Actually, I liked the Shining Knight reveal, because after the reveal you realize that up until now everything you'd seen had worked as well with a female character as it would have with a male character. It was also reminescent of several Knight-in-disguise, and even soldier-in-disguise stories I'd read before, which I think is what Morrison was going for.

But there was so much Arthurian and Celtic lore packed in there that I probably would have liked it if she were revealed as a pink elephant at the end. (I've always hated Kirby's Arthurian model that they adopted at DC, and I'm glad that Morrison came up with a better Camelot)

But instead, it's a girl, and we have a wonderful new teenaged girl character with Arthurian ties added to the DCU. And she's a brunette instead of a blonde, so out of costume we'll actually be able to tell which one she is.

Marionette said...

And she's a brunette instead of a blonde, so out of costume we'll actually be able to tell which one she is.

So true! I hadn't really considered the ramifications beyond the Seven Soldiers storyline, but you're right, it does give us the potential for an interesting new heroine.

Wanna take bets how long it takes them to get her into a belly shirt?

Ragnell said...

Ack! Not a proper Knight! She'd know to keep her whole body covered in form-fitting chainmail during battle!
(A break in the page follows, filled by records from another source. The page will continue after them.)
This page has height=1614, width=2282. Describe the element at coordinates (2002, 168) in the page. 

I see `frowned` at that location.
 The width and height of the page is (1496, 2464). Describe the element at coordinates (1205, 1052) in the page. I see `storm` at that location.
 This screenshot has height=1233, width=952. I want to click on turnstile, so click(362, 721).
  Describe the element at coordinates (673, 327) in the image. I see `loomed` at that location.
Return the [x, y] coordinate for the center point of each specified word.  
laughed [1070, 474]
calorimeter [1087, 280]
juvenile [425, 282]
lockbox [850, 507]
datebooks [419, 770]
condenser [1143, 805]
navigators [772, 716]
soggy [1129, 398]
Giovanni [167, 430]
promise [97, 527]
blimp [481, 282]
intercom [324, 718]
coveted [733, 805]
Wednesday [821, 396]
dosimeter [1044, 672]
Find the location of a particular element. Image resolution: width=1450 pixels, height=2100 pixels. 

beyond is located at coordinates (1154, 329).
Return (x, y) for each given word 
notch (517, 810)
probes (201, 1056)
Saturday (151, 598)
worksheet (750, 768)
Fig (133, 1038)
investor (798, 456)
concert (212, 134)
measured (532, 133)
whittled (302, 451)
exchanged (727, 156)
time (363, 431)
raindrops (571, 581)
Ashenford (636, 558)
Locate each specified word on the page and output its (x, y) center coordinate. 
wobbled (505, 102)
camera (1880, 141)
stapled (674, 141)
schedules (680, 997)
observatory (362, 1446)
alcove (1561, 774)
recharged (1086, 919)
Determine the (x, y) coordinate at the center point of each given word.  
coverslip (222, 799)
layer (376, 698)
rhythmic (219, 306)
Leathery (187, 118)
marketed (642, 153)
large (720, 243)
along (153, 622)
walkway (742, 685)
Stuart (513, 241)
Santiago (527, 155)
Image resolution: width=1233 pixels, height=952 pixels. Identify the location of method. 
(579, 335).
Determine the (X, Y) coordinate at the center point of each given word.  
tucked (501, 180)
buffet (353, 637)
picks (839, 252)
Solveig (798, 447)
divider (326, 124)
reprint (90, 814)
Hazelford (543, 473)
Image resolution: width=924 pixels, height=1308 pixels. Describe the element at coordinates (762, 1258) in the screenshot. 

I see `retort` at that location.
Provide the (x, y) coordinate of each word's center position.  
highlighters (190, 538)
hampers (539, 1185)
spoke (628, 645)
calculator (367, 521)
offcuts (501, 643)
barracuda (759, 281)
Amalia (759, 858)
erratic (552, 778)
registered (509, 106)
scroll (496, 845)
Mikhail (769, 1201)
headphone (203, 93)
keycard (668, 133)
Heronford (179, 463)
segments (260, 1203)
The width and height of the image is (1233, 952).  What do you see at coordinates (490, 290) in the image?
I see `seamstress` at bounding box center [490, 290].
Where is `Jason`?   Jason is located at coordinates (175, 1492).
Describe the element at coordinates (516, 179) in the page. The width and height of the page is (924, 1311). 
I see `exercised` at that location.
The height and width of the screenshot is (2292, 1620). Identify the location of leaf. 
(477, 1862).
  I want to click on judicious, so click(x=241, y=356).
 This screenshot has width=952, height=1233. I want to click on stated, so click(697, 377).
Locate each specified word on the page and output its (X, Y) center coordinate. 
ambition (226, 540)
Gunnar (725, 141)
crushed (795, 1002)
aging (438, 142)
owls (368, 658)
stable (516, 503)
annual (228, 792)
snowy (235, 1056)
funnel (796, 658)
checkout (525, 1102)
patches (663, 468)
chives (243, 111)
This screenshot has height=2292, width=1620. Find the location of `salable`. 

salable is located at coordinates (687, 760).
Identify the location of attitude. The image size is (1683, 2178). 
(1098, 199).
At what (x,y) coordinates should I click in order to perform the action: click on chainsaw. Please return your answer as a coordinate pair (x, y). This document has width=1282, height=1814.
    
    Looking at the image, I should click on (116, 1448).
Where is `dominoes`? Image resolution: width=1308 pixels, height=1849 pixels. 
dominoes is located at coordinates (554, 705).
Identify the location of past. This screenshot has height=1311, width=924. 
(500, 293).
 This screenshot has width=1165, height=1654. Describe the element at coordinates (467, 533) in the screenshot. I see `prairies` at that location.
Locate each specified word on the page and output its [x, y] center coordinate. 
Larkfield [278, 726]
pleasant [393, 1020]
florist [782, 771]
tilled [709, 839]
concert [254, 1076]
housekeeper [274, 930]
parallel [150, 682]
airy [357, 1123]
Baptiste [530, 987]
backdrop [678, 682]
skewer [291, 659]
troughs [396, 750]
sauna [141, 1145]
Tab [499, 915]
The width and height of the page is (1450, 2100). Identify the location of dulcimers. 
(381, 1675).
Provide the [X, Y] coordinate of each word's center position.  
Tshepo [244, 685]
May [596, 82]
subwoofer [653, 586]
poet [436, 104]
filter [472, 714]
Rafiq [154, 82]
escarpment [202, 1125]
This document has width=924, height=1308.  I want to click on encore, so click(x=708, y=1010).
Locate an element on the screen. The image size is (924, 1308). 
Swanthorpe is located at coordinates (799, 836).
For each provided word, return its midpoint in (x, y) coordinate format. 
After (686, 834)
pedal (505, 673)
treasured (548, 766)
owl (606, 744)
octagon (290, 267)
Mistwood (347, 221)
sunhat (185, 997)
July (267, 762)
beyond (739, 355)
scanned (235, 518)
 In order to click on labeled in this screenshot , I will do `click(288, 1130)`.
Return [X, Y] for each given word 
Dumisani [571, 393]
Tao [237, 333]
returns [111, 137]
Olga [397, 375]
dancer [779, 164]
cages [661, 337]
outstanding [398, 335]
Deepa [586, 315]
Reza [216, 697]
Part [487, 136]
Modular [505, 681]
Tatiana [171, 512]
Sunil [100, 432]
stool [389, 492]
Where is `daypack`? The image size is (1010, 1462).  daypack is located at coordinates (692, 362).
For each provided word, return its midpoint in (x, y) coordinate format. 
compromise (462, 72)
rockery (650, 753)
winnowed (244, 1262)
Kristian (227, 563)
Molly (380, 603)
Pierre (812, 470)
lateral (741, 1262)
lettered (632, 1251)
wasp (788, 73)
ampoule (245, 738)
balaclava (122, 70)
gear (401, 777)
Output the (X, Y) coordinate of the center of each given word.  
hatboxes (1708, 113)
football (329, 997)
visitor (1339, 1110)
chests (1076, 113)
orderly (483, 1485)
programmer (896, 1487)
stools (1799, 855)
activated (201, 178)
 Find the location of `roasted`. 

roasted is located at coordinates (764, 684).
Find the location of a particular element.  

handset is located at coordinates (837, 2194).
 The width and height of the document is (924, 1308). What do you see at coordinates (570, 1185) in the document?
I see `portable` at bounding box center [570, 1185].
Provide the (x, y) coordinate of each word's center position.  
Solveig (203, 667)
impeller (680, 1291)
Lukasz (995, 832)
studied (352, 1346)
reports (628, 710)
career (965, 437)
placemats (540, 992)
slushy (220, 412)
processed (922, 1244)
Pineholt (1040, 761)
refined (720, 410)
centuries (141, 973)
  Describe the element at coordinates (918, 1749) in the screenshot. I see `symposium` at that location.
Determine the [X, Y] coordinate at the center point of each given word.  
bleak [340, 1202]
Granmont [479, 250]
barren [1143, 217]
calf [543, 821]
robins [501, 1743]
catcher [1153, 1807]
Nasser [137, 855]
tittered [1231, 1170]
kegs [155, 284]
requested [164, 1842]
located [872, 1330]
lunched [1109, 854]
They can't turn her into a bare-belly acrobat when she's a trained swordswoman!

(Although did you notice that the chainmail was strategically torn at the end of that story?)

Captain Infinity said...

I thought Shining Knight looked a bit feminine on the cover. I even flipped through the comic to check, but never saw the reveal. (Wasn't interested enough to buy it however.)

Ragnell said...

Cap -- It was in Issue 4

Harvey Jerkwater said...

Morrison loves his structural games. I'd bet fifty dollars (or, okay, thirty quid) that Justin's status as a woman disguised as a man will play into the end of the story somehow.

I can't imagine he did that simply for the shock, since, as you rightly noted, it added exactly zero to the miniseries itself. Morrison's far too interested in tying everything together to include such an element for the hell of it.

The SSV have a lot of border-hopping. Klarion's half-human, half-Sheeda. Frankenstein's Monster is half-alive, half-dead. Mr. Miracle is a bridge between gods and men. Shining Knight could be seen as graying the line between genders.

I dunno.

(How Zatanna, the Bulleteer, and the Guardian fit into this schema I don't know. A little creative fudging could do it. Or I'm making it all up.)

Anonymous said...

"Creative Fudging" is what reading Morrison's work is all about!

Guardian could be half every day guy, Half superhero.

Zatanna is half mainstream, half Vertigo.

Bulleteer is half Feminine Empowerment, half cheesecake.